Her musings are meant to be tempered by the antics of the hipster couple Nick and Susan Potter, played by Edward Everett Horton and Hedda Hopper. Horton would go on to reprise the role, somewhat rewritten, in the 1938 remake. The two tell jokes in that peculiar late-1920s manner, where the joke is really just a wacky story that doesn’t make much sense. The film hits the humor and wit a little hard by having Linda or Johnny stifle laughs when no real joke was made, or showing some unpaid extra, a maid or a party guest usually, chuckling at the end of the scene to reassure the audience that it was indeed funny. Despite the weak comedy, Eddie Horton is terrific, of course, because the man never gave a bad performance in his life. Hedda is a self-conscious bore, and it’s difficult not to spend the entire scene distracted by Hedda’s antics. She will look like she is just about to wander around when she remembers that the cameras are rolling, then remembers her blocking, and in the middle of someone else’s sentence will suddenly step into place, dip her leg, put her drink in the correct hand and then start listening to the person talking again. It’s bad. It’s MST3K bad.

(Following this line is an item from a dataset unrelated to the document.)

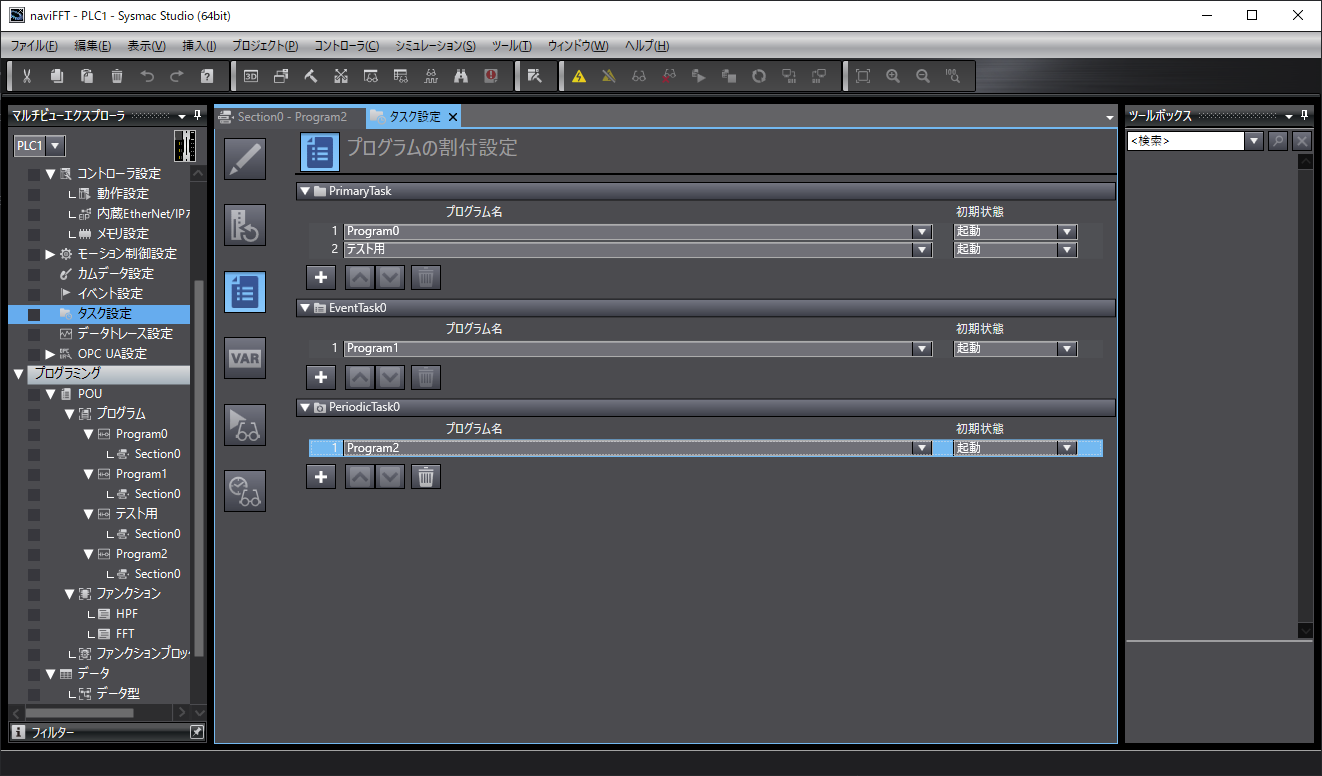Toggle the square marker beside タスク設定
The image size is (1322, 776).
point(34,314)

Nick and Susan are both meant to be examples of the idle rich, and Linda and Julia are both afraid, in different ways, that Johnny Case will become idle himself. Yet the hipster couple are clearly Linda’s best friends, beloved and admired, the kind of people you want at every party. Linda probably, though we are never told, wouldn’t mind if Johnny became idle while “finding himself.” She loathes a business-oriented rich couple that show up every so often, implying that idleness a la Nick and Susan is acceptable to her while becoming a stodgy businessman is not; that said, she makes it clear she doesn’t believe Johnny’s plan is true idleness. It’s probably inconsistent, or would be if her true feelings beyond a sort of mild rebellion against her own wealth were ever revealed.
Julia is never warm to either the business couple or Nick and Susan. Without any real allegiances shown, we’re left to assume that what Julia says is the way she feels. She primarily worries that her husband-to-be will become idle off her money and it will appear that he only married her for her wealth, and truth be told, his weak promise to keep their money separate fails to convince. She doesn’t seem materialistic or insensible most of the time, though it’s obvious that she is meant to be seen as bad, perhaps even evil.
The sisters have a much more pronounced, intense relationship in this first film version of Holiday, and Mary Astor, the star of our blogathon, is miles and away better than Doris Nolan was in the 1938 film. The character is reduced somewhat in the remake, probably to make it easier to believe that Cary Grant (Johnny) was never that serious about Doris Nolan (Julia) in the first place. But Johnny is more than serious about Julia in the 1930 version, and up until about five minutes before the end, they’re embracing and smiling and happy together.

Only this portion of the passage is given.